● TASK GOAL
The lines to copy from the data below are those that hold the string "Chase".

Stored data:
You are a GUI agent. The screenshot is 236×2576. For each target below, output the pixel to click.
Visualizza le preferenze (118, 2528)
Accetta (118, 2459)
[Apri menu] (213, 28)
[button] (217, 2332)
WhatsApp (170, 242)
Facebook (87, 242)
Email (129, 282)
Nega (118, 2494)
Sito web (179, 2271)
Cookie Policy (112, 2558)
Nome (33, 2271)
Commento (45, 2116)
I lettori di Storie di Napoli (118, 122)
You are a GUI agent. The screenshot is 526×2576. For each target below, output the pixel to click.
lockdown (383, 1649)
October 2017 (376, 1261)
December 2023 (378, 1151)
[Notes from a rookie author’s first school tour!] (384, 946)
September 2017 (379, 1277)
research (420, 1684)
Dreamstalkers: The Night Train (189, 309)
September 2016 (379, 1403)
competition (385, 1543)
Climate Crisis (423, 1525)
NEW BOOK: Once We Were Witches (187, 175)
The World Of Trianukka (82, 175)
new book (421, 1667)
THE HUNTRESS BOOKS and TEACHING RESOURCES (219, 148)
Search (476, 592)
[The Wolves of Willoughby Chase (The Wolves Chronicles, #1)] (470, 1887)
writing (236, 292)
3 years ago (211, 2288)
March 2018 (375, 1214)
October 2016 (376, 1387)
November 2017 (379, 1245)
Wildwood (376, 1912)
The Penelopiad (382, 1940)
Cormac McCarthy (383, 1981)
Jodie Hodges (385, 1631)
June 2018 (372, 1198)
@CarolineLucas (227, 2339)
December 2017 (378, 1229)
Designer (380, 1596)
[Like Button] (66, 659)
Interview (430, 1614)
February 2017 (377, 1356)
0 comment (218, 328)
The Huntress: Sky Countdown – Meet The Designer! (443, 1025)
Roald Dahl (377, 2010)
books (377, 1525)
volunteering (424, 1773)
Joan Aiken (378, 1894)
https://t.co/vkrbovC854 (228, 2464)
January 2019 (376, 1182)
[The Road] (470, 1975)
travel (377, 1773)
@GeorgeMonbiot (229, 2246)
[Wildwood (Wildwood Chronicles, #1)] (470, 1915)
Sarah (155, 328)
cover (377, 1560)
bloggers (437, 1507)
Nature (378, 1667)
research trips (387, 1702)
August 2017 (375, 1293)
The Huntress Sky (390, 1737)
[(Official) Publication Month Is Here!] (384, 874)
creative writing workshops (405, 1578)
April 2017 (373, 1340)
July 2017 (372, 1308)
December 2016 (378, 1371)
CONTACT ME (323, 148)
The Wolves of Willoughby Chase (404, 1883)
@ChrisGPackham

● EXERCISE RESPONSE
[The Wolves of Willoughby Chase (The Wolves Chronicles, #1)] (470, 1887)
The Wolves of Willoughby Chase (404, 1883)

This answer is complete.